*** Given text Section Begins ***
Maverick Life

BOOK REVIEW

We are all scatterlings of Africa: The music and magic of Johnny Clegg

We are all scatterlings of Africa: The music and magic of Johnny Clegg
The cover of Scatterling of Africa. (Image: Supplied)

Johnny Clegg’s autobiography is a lyrical book by and about a lyrical man who reminded us that we are all scatterlings of Africa.

Scatterling of Africa is a must-read for any fan of the late Johnny Clegg and the magical music he and his warrior mates made. This reviewer had vaguely heard of Clegg and his bands Juluka and Savuka before arriving in South Africa in 1998. I was immediately drawn to his music, which lit my path to the wider world of African music.

Clegg died of cancer in July 2019 and had not completed this manuscript before his death – the editor, in a note, says it was “an unfinished manuscript”. Yet it captures in poignant fashion Clegg’s early years.
*** Given text Section Ends ***
*** Data Section Begins ***
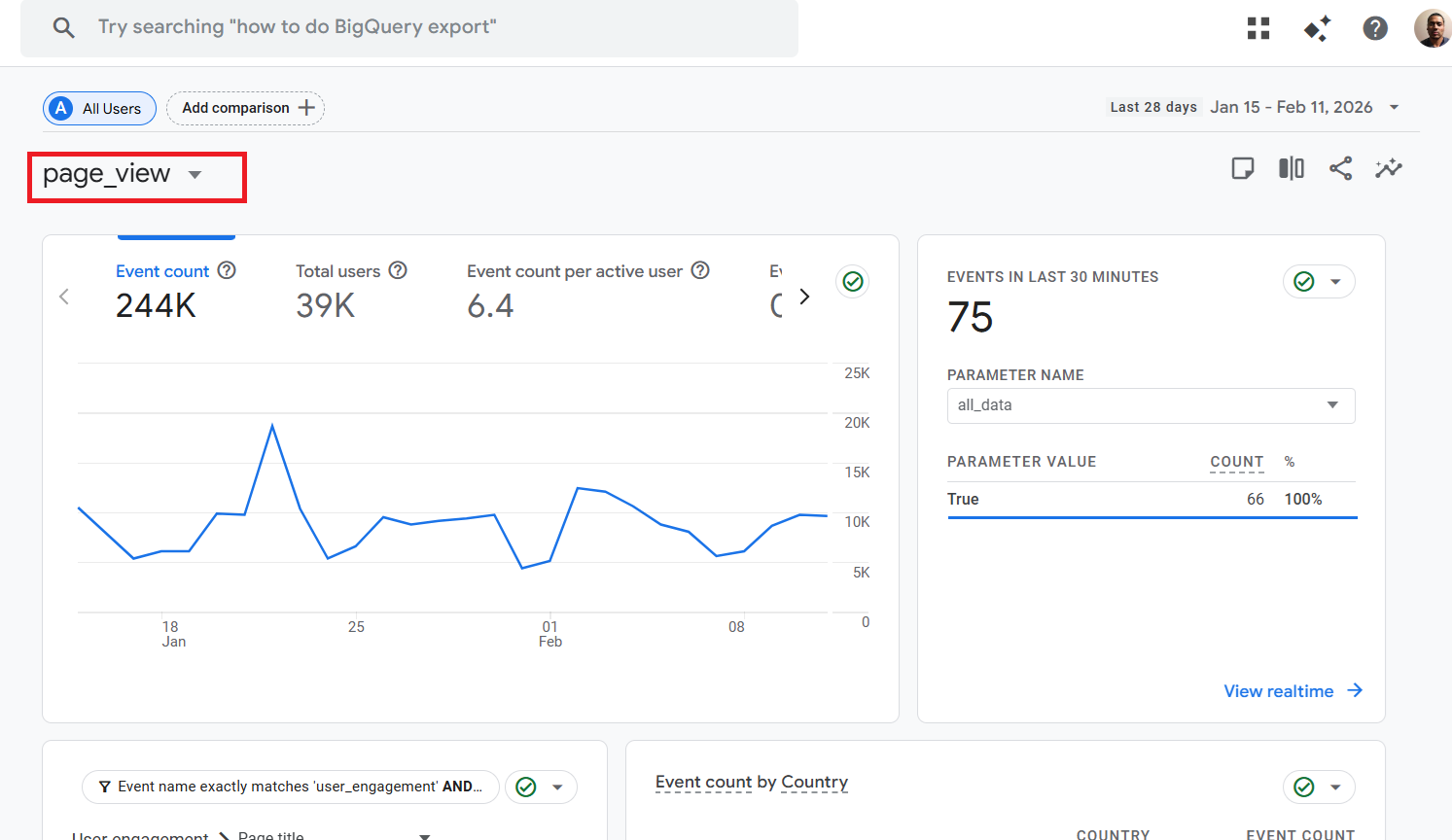This screenshot has width=1452, height=840.
Task: Click help icon next to Total users
Action: tap(398, 270)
*** Data Section Ends ***
- **Brief**
Continue the book review of Johnny Clegg's autobiography, picking up after its last sentence.

- **Result of this exercise**
This lively memoir takes readers on a journey through the fascinating life of Clegg, who was born in England and spent his childhood in the racist regimes of South Africa, Rhodesia and then Zambia in its infancy as an independent country. Clegg recalls his time in Zambia as “the happiest period in my pre-teen years” – a country full of promise that had shed its colonial skin. 

As a teenager in Johannesburg, Clegg, who was considered Jewish by virtue of his mother’s family, was drawn to the world of the migrant Zulu labourer – and warrior. This was in the late 1960s when apartheid was the law of the land and was hardening its hand. The journey he would embark on, defying the law and social convention, was truly courageous and a testimony to his warrior spirit. 

The result would be a lifetime of immersion in Zulu culture, language and music, rooted in a chance teenaged meeting with a street musician named Charlie Mzila, who “was playing a complicated rhythmic picking line” on a guitar outside a Joburg cafe. 

Decades later this riveting street style would lead Joe Cocker’s guitarist in France to assume that Clegg had an “effects rack”, which in fact he did not have. It is perhaps no surprise that aside from being a pioneering musician and songwriter Clegg would also become an anthropologist. His was an inquiring and open mind, brimming with curiosity. 

My colleague at the Daily Maverick Marianne Thamm has written a thoughtful review of this fine book that focuses on the warrior ethos and the need for men to belong.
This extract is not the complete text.